__Document passage__.
>>

- 21
Theodore Robinson 1852 - 1896
Description
- Theodore Robinson
- House in Virginia (Castle Hill)
- oil on canvas
- 18 by 22 in.
- (45.7 by 55.9 cm)
- Painted in March 1893.
Provenance
Estate of the artist (sold: American Art Association, New York, Oil Paintings and Studies by the Late Theodore Robinson, March 24, 1898, no. 35)
William T. West, Roselle, New Jersey
Private Collection, Casanovia, Virginia
Berry-Hill Galleries, New York
Acquired by the present owner from the above, 1989
Literature
Catalogue Note
We are grateful to Spanierman Gallery for providing the following essay.
From 1888 until 1892, Theodore Robinson spent most of his time in Giverny, inspired by the Normandy countryside and the example of his good friend and fellow artist Claude Monet. Eschewing the glaring, high-keyed color contrasts and dissolution of form associated with orthodox Impressionism, he instead developed a painterly style characterized by a soft tonal palette, structured compositions and a lingering concern for solid draftsmanship. Robinson's distinctive approach earned him critical success from the American art world back home; he won the Society of American Artist's Webb Prize in 1890, and its Shaw Fund Award in 1892. Soon he was being hailed as one of the foremost American exponents of the Impressionist aesthetic.

<<

Saved data entries

>>

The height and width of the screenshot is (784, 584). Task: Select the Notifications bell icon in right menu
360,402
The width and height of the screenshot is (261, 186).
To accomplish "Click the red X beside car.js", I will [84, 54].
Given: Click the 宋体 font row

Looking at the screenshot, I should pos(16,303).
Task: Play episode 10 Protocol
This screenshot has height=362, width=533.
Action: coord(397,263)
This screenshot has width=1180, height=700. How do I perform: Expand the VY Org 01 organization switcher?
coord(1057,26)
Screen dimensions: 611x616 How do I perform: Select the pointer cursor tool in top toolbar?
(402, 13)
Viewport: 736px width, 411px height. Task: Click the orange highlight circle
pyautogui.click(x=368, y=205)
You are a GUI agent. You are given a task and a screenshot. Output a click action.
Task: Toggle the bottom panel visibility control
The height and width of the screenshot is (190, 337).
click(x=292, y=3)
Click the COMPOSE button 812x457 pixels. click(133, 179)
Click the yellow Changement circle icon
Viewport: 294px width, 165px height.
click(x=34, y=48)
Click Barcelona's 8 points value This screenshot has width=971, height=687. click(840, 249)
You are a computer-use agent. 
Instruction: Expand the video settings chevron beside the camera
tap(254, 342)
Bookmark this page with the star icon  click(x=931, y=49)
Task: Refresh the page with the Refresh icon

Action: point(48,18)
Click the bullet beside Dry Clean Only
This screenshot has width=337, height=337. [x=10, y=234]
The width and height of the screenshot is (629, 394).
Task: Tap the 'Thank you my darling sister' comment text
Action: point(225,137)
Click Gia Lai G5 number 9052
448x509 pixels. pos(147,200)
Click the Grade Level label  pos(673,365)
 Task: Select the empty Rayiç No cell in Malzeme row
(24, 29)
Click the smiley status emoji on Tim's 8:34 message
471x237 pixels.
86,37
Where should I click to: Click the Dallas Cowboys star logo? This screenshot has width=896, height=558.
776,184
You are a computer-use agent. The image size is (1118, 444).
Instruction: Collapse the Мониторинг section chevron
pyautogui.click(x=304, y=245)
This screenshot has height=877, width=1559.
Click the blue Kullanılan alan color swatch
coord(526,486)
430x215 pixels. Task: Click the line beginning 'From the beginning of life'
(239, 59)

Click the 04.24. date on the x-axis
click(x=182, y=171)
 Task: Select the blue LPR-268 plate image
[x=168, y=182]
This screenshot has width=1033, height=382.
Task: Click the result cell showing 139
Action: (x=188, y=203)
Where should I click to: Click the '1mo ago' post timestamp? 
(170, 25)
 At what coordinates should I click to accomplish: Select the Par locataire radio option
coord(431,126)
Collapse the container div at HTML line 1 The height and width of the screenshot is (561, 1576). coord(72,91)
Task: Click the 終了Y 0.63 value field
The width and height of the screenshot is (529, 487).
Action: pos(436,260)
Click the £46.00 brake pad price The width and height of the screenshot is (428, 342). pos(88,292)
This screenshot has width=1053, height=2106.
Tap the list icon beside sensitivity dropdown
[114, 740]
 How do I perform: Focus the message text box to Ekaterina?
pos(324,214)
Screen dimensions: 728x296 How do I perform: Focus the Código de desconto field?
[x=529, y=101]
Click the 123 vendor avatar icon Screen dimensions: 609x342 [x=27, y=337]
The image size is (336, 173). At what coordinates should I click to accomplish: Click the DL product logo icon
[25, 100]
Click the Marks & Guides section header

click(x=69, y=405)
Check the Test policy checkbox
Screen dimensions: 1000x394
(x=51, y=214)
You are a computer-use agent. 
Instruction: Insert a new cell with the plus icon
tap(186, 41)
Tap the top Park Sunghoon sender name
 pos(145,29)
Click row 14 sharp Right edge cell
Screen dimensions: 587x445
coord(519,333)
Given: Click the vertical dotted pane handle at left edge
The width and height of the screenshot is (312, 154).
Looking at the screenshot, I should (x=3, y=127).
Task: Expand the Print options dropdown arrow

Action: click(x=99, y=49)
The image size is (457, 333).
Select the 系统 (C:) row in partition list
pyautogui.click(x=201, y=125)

<<

Rewrite the Theodore Robinson listing, everything from "William T. West, Roselle, New" down to "the following essay.", with "grateful" changed to "thankful".

William T. West, Roselle, New Jersey
Private Collection, Casanovia, Virginia
Berry-Hill Galleries, New York
Acquired by the present owner from the above, 1989
Literature
Catalogue Note
We are thankful to Spanierman Gallery for providing the following essay.